**Exercise**
Reproduce each of the following rows word for word, with no changes.

>> begin Data for this task

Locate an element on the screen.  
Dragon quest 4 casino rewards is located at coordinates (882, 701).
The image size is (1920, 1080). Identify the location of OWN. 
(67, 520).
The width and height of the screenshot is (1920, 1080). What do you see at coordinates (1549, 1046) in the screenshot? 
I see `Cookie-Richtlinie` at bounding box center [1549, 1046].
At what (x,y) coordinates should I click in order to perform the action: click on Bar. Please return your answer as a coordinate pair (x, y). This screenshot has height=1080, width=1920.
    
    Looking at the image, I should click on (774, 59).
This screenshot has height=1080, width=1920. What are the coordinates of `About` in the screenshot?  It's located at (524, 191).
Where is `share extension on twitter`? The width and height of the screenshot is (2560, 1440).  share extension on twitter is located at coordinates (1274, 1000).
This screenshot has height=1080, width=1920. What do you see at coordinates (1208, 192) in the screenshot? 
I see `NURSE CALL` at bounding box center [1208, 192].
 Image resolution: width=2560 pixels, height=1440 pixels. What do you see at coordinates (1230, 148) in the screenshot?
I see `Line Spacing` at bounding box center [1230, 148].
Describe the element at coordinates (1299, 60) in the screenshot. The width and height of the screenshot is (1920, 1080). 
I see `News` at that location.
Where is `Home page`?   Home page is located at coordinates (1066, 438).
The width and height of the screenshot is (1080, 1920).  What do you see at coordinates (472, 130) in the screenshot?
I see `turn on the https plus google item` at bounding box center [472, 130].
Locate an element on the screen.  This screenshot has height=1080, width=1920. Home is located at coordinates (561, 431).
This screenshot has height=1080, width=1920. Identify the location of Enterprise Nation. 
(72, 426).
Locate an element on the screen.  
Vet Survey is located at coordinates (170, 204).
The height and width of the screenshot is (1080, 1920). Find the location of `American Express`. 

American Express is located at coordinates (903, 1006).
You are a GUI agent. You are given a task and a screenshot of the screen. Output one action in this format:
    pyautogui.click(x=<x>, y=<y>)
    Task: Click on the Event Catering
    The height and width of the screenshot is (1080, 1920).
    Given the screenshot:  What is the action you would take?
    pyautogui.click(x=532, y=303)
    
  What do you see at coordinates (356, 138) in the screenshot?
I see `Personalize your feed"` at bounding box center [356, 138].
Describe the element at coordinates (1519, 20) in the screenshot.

>> end Data for this task

**Response to the task**
Locate an element on the screen.  
Dragon quest 4 casino rewards is located at coordinates (882, 701).
The image size is (1920, 1080). Identify the location of OWN. 
(67, 520).
The width and height of the screenshot is (1920, 1080). What do you see at coordinates (1549, 1046) in the screenshot? 
I see `Cookie-Richtlinie` at bounding box center [1549, 1046].
At what (x,y) coordinates should I click in order to perform the action: click on Bar. Please return your answer as a coordinate pair (x, y). This screenshot has height=1080, width=1920.
    
    Looking at the image, I should click on (774, 59).
This screenshot has height=1080, width=1920. What are the coordinates of `About` in the screenshot?  It's located at (524, 191).
Where is `share extension on twitter`? The width and height of the screenshot is (2560, 1440).  share extension on twitter is located at coordinates (1274, 1000).
This screenshot has height=1080, width=1920. What do you see at coordinates (1208, 192) in the screenshot? 
I see `NURSE CALL` at bounding box center [1208, 192].
 Image resolution: width=2560 pixels, height=1440 pixels. What do you see at coordinates (1230, 148) in the screenshot?
I see `Line Spacing` at bounding box center [1230, 148].
Describe the element at coordinates (1299, 60) in the screenshot. The width and height of the screenshot is (1920, 1080). 
I see `News` at that location.
Where is `Home page`?   Home page is located at coordinates (1066, 438).
The width and height of the screenshot is (1080, 1920).  What do you see at coordinates (472, 130) in the screenshot?
I see `turn on the https plus google item` at bounding box center [472, 130].
Locate an element on the screen.  This screenshot has height=1080, width=1920. Home is located at coordinates (561, 431).
This screenshot has height=1080, width=1920. Identify the location of Enterprise Nation. 
(72, 426).
Locate an element on the screen.  
Vet Survey is located at coordinates (170, 204).
The height and width of the screenshot is (1080, 1920). Find the location of `American Express`. 

American Express is located at coordinates (903, 1006).
You are a GUI agent. You are given a task and a screenshot of the screen. Output one action in this format:
    pyautogui.click(x=<x>, y=<y>)
    Task: Click on the Event Catering
    The height and width of the screenshot is (1080, 1920).
    Given the screenshot:  What is the action you would take?
    pyautogui.click(x=532, y=303)
    
  What do you see at coordinates (356, 138) in the screenshot?
I see `Personalize your feed"` at bounding box center [356, 138].
Describe the element at coordinates (1519, 20) in the screenshot.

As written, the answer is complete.